IN THE early days of religious broadcasting on BBC radio, a regular listener "wrote for months after every Sunday morning service to the clergyman who had conducted the service to tell him: "This morning you preached to the largest congregation you will ever have in your lifetime. And how miserably you failed!"
This neatly encapsulates a problem the churches have had with the news communications technology. We don't realise the revolutionary changes in this technology and are ill prepared to use them. In particular, there is no strong commitment to and no cohesive church policy on broadcasting. On the level of theory, successive church leaders have talked often about the importance of the church "utilising the many new pulpits our age provides" (Pope John Paul II) and "preaching the gospel from the rooftops of the world" (Pope Paul VI).
In Ireland, there has never been the very substantial commitment by the churches to radio and television in terms off production and broadcasting facilities, generous resources and professional personnel that many other national churches have seen as important in modern conditions.
In fact, if anything, there is more suspicion of and a greater tendency to retreat from mainstream media by church personnel today. There are fewer people trained and working full time in communications than there were 20 to 30 years ago. This is an unfortunate and short sighted attitude, which closes off dramatic opportunities for the church to communicate in new ways.
IN fairness, one glorious exception should be mentioned the imaginative, progressive and professional role of the Radharc team over the last 26 years.
Local radio, too, has seen phenomenal growth, impact and immediacy over the past eight years. Its main objective is to get the community in all its rich diversity to talk about itself to itself. It is a perpetual dialogue of controversy and achievement and that, more' than anything else, explains the huge growth in listenership.
Right across the country volunteers from the different churches have cooperated in successfully producing and presenting programmes, but unfortunately often without adequate support or resources from the churches or the community.
I see three significant opportunities for the church in this context.

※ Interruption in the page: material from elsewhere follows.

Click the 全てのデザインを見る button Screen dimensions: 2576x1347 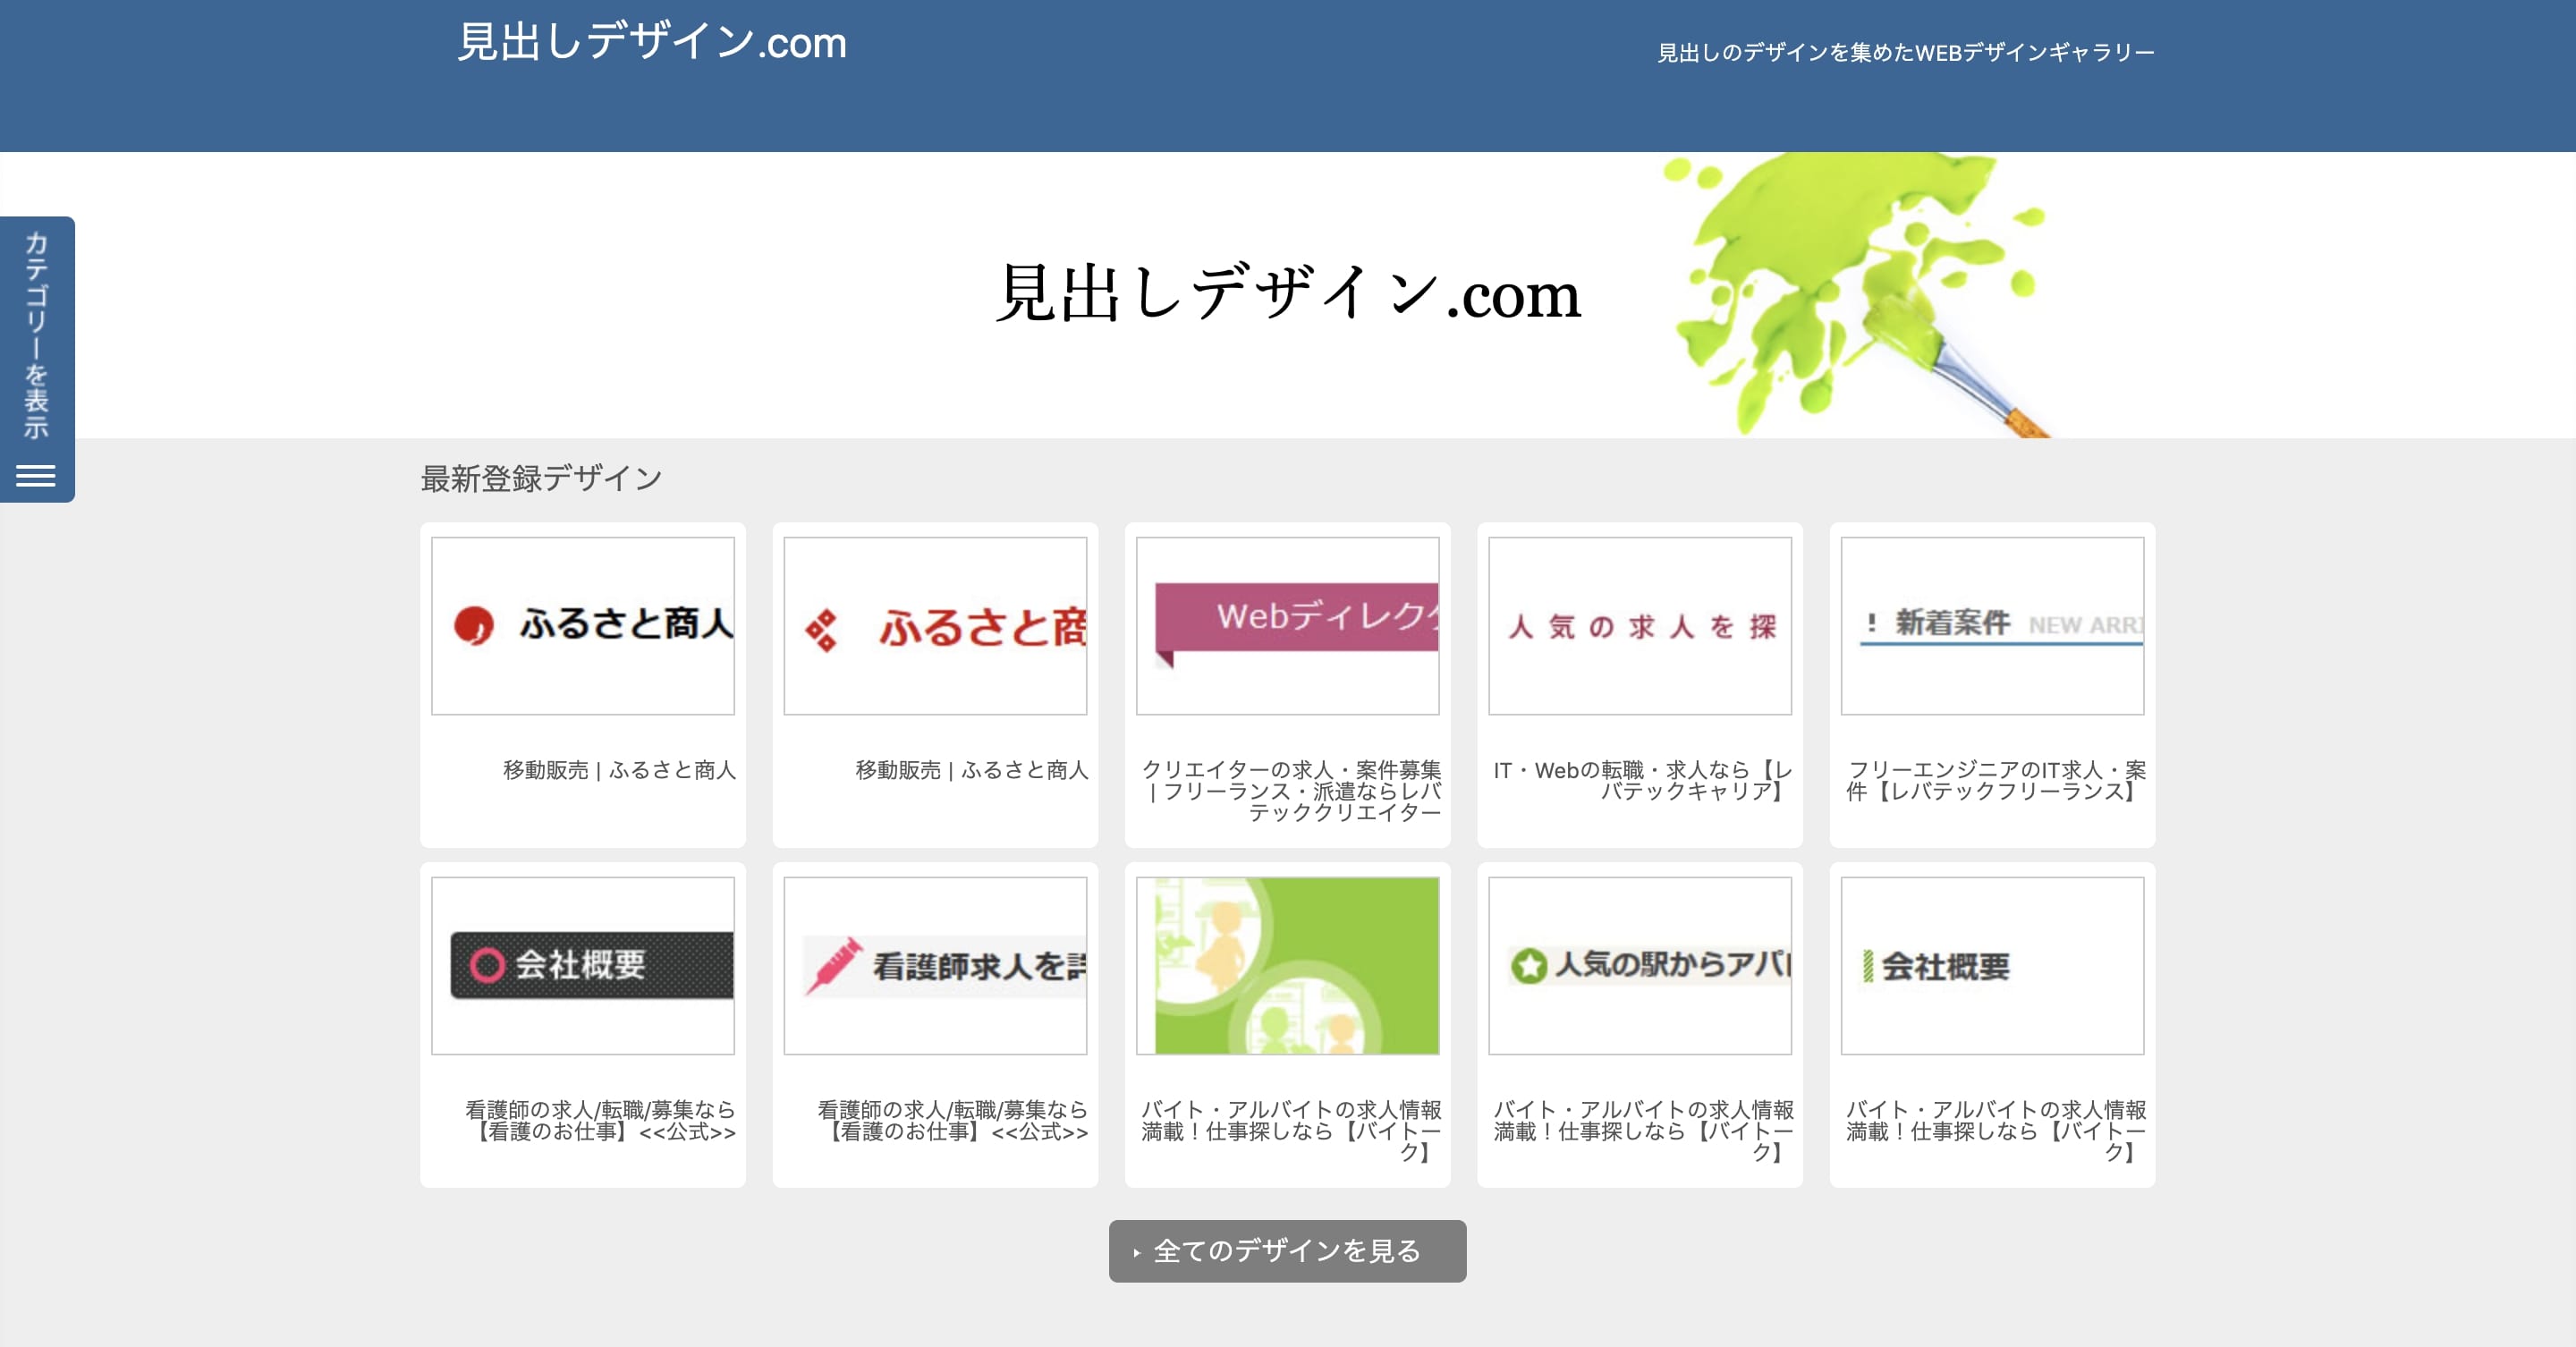(1287, 1250)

Radio and television in many ways have replaced the pulpit as the source of ideas and information, and as the major shaper of attitudes and values. They are channels for restored dialogue. Because the media cross boundaries of understanding, culture and science, they can bring the church back into meaningful interaction with the rest of the world. Too often the church retreats into a cultural enclave of its own and uses a language that is often specialised and obscure.
In the second place, involvement in broadcasting provides a compelling and forceful opportunity to preach the Christian Gospel. In this, it can make a valuable contribution to the lives not only of those who never or cannot go to church, but also to all believers who are on the faith journey to becoming Christians.
Thirdly, the media provide an important PR opportunity for the churches to create a sense of church by making people aware of the activities, the plans, the needs of parish, diocese and church agencies. I believe, for example, that there is a great deal of enlightened, positive, and participatory development in the "church at local and diocesan level which rarely gets covered in the media.
There is still too much stereotyped thinking about the church and too many stories are about "churchy" events and happenings. The media needs to be more fresh, more thorough and more reflective about church life and issues.
But we church communicators must bear some of the responsibility for failing to communicate our message. What often may strike the onlooker about our efforts is sectarian bickering or preoccupation with trivia. For example, church reaction to the legitimate media interest in clerical scandals over the last five years has been hesitant, haphazard and at times confusing.
My own experience over the past 12 months with the Brendan Comiskey saga has highlighted both our failures as a church to communicate effectively and the ways that some sections of the media trivialised, distorted and misrepresented elements of that story.
Engagement with the media means learning to change. It will mean greatly increased accountability on the part of the church and willingness to take the consequences publicly of its words and actions, silences and omissions. Transparent and regular communication also means being willing to let failure and disagreement be revealed.
THE tele evangelists and the "electronic church" in many ways represent a terrifying development, and are rightly criticised for providing trivial and superficial religion and a quick fix to people's anxieties. The Christian right in the US has moved from being a fringe sect to being the dominant religious conglomerate in the print and electronic media.
This underscores the communication opportunities and the importance of a broadcasting policy for the Irish church. It requires the treating of religious broadcasting as a key priority in terms of dramatically increased commitment of resources, facilities and personnel and a media connection for all church programmes and activities.
Media training needs to have a much higher priority in the churches' personnel, training and pastoral policies. Effectively preaching the gospel means years of theological study - study of the message. Surely, the same period should be devoted to communication skills? For every thousand who study theology professionally are there more than a handful who study the media professionally? How many who have a talent for the media are encouraged and facilitated in using it?